(PROBLEM TO SOLVE) Going line by line through the records below, count those with the word "agent" and give only the count.
━━━━
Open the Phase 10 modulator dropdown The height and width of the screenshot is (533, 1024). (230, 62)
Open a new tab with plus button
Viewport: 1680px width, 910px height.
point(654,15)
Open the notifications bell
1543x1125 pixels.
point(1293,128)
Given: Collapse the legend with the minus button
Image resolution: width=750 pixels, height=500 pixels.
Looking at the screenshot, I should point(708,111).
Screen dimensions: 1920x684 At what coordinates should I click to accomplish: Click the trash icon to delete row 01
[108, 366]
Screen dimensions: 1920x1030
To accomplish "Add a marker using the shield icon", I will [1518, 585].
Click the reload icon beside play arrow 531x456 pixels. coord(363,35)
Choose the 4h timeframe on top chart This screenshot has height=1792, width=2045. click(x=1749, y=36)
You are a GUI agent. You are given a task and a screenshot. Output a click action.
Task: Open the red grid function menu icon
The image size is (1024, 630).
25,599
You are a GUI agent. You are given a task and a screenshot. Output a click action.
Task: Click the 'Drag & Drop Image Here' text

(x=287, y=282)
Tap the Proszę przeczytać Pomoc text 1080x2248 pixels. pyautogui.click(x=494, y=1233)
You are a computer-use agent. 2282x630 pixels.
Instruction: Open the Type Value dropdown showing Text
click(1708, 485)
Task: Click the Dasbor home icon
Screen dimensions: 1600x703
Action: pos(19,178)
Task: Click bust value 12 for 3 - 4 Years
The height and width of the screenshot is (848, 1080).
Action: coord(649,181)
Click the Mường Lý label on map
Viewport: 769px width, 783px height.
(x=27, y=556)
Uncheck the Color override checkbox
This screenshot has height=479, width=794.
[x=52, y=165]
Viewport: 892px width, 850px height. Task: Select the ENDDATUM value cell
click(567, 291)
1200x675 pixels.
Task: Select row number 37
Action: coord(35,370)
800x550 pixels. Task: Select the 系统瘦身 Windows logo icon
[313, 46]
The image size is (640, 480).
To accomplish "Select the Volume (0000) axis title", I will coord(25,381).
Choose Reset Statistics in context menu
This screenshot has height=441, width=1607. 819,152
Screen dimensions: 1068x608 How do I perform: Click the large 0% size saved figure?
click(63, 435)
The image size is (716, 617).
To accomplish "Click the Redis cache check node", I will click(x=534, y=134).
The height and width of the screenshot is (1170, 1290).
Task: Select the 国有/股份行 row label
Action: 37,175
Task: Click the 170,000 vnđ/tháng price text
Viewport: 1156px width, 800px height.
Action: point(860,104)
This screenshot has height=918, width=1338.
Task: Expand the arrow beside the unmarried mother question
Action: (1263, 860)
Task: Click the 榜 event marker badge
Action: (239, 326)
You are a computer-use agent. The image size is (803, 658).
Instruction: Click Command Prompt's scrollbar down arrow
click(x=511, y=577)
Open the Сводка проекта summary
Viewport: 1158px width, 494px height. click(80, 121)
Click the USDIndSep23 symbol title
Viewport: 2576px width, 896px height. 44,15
━━━━
(SOLUTION TO THIS PROBLEM) 4